▶ _Assignment_: A line belongs in the answer if it contains "screenshot"; copy every such line from the entries below.

▶ _Dataset extract_:
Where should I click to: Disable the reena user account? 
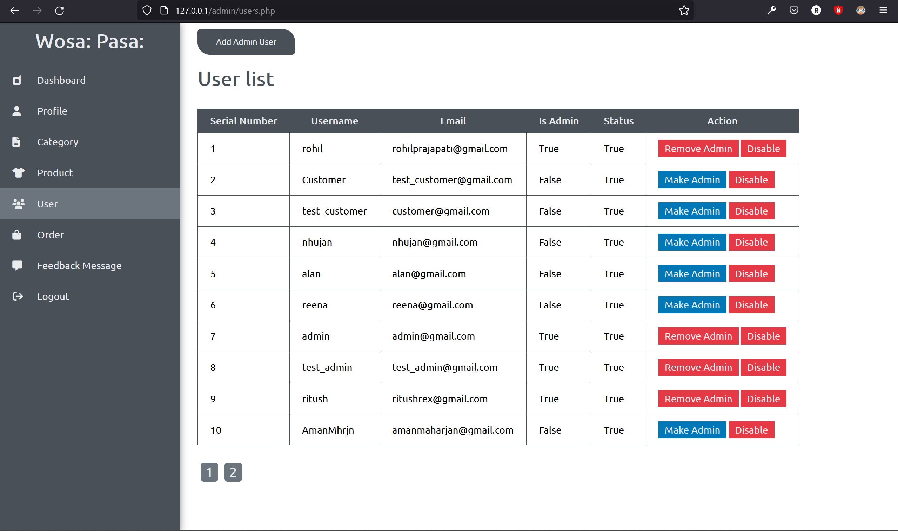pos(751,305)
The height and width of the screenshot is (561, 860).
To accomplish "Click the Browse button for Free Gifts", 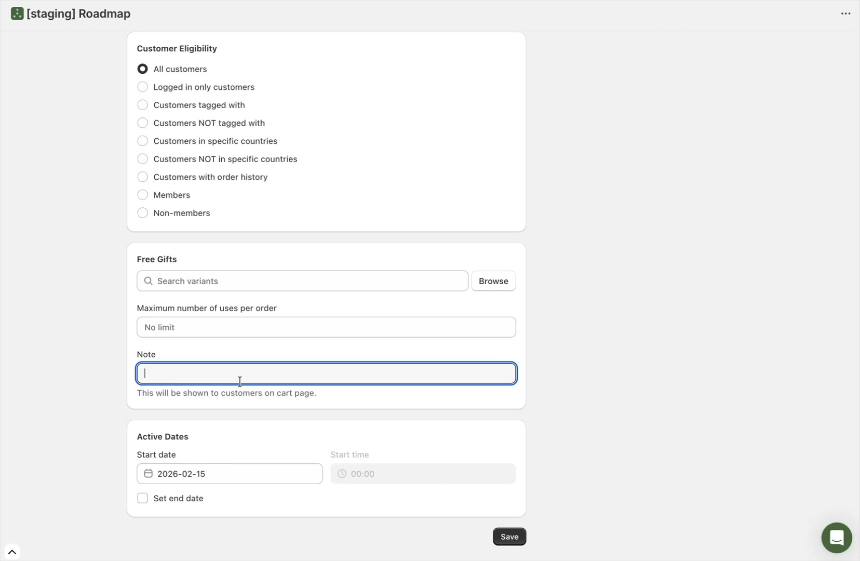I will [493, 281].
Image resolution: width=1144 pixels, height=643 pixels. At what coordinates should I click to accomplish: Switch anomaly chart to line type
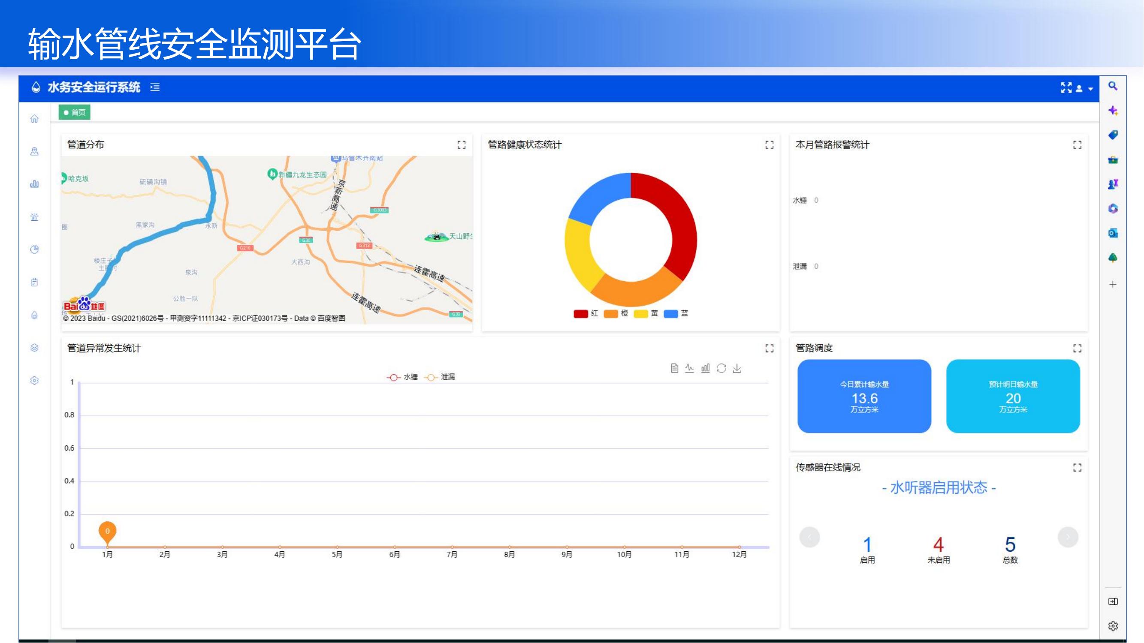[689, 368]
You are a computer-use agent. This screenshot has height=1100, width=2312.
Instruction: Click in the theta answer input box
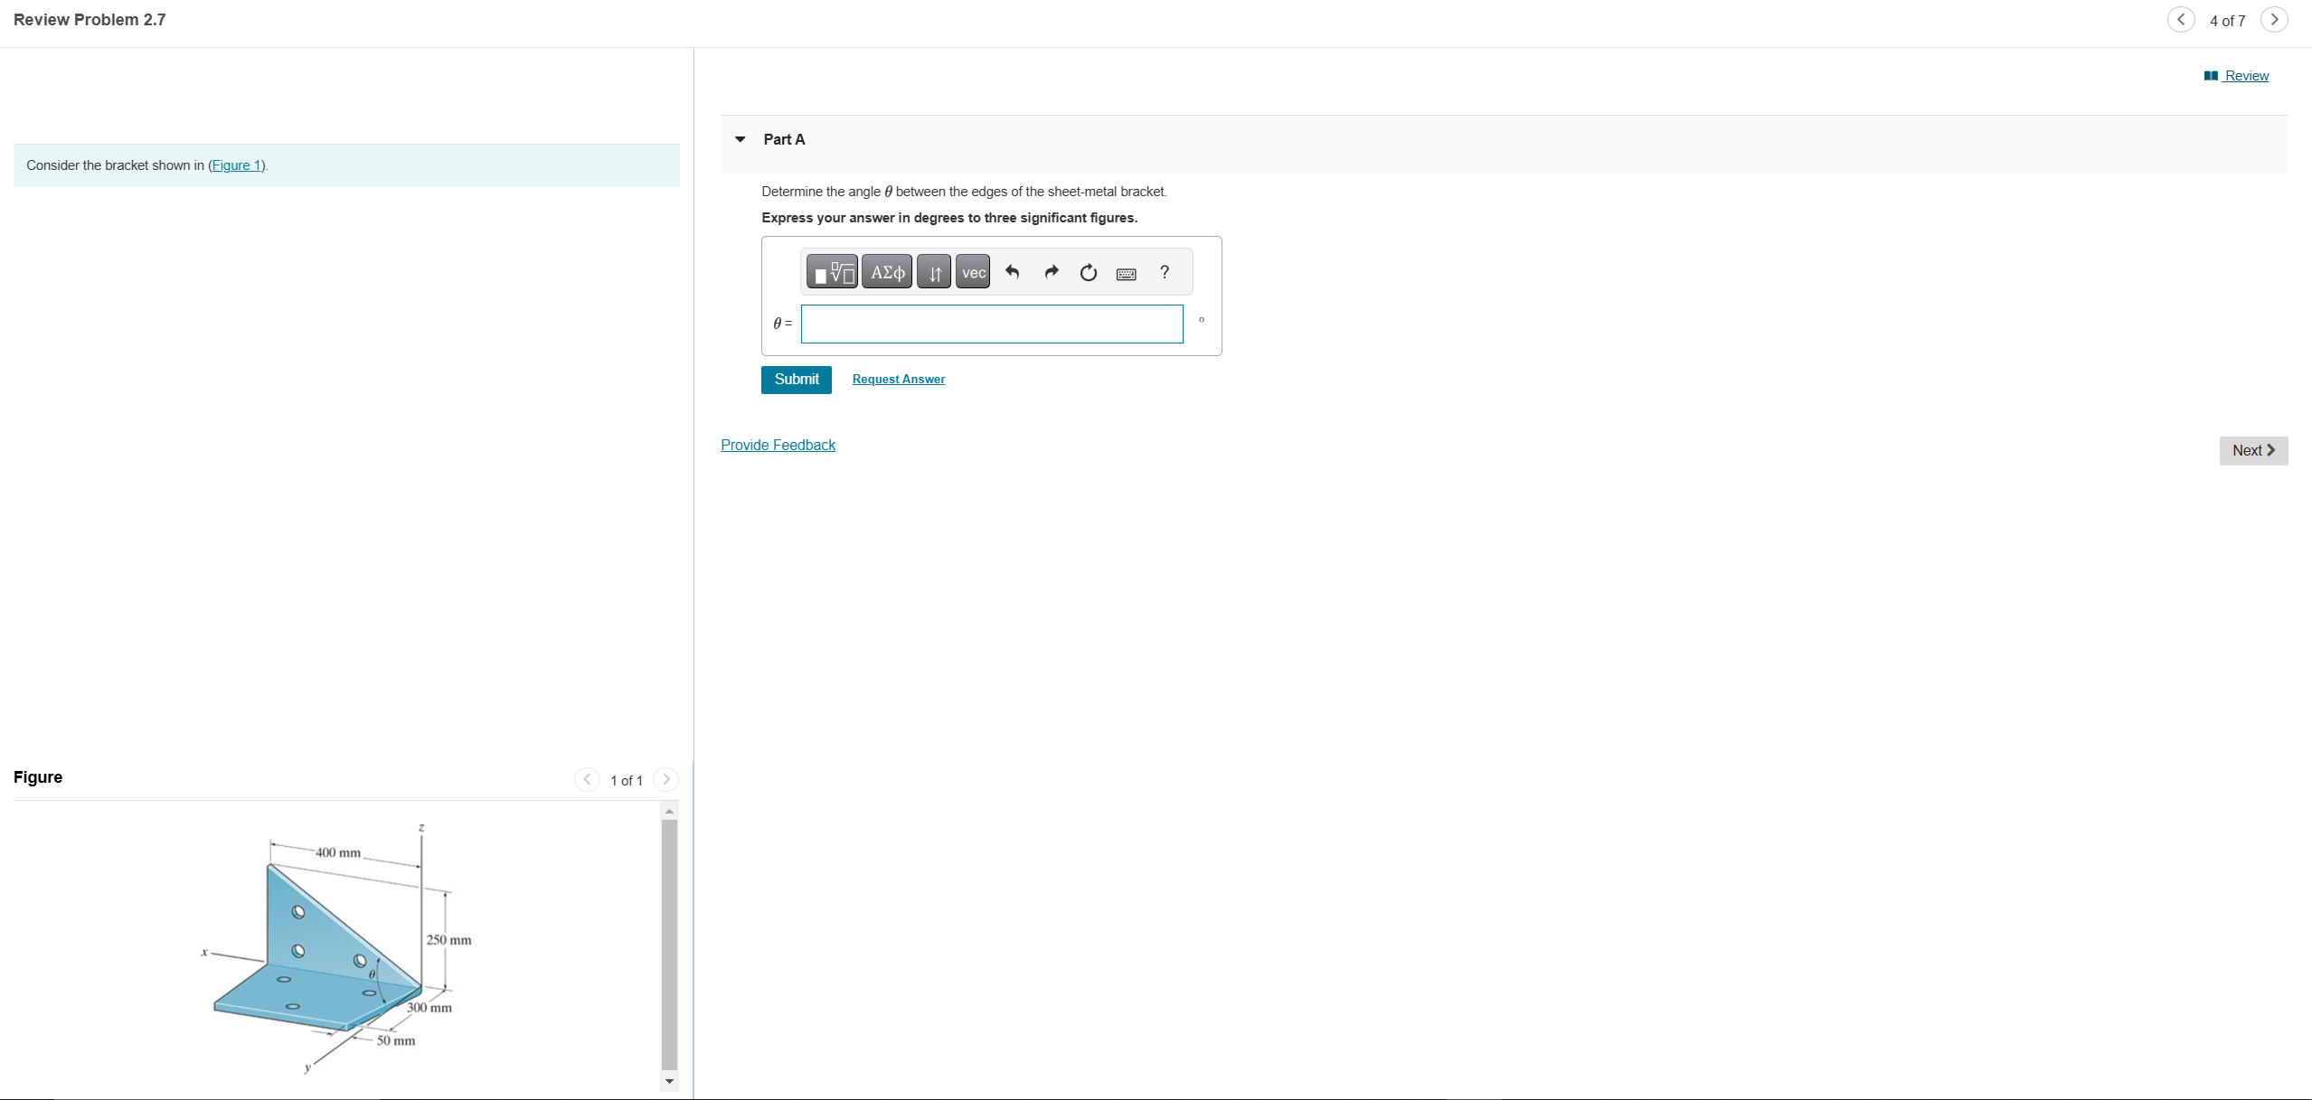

▶ _Output of the exercise_:
The height and width of the screenshot is (561, 860).
You are a computer-use agent. This screenshot has height=1100, width=2312.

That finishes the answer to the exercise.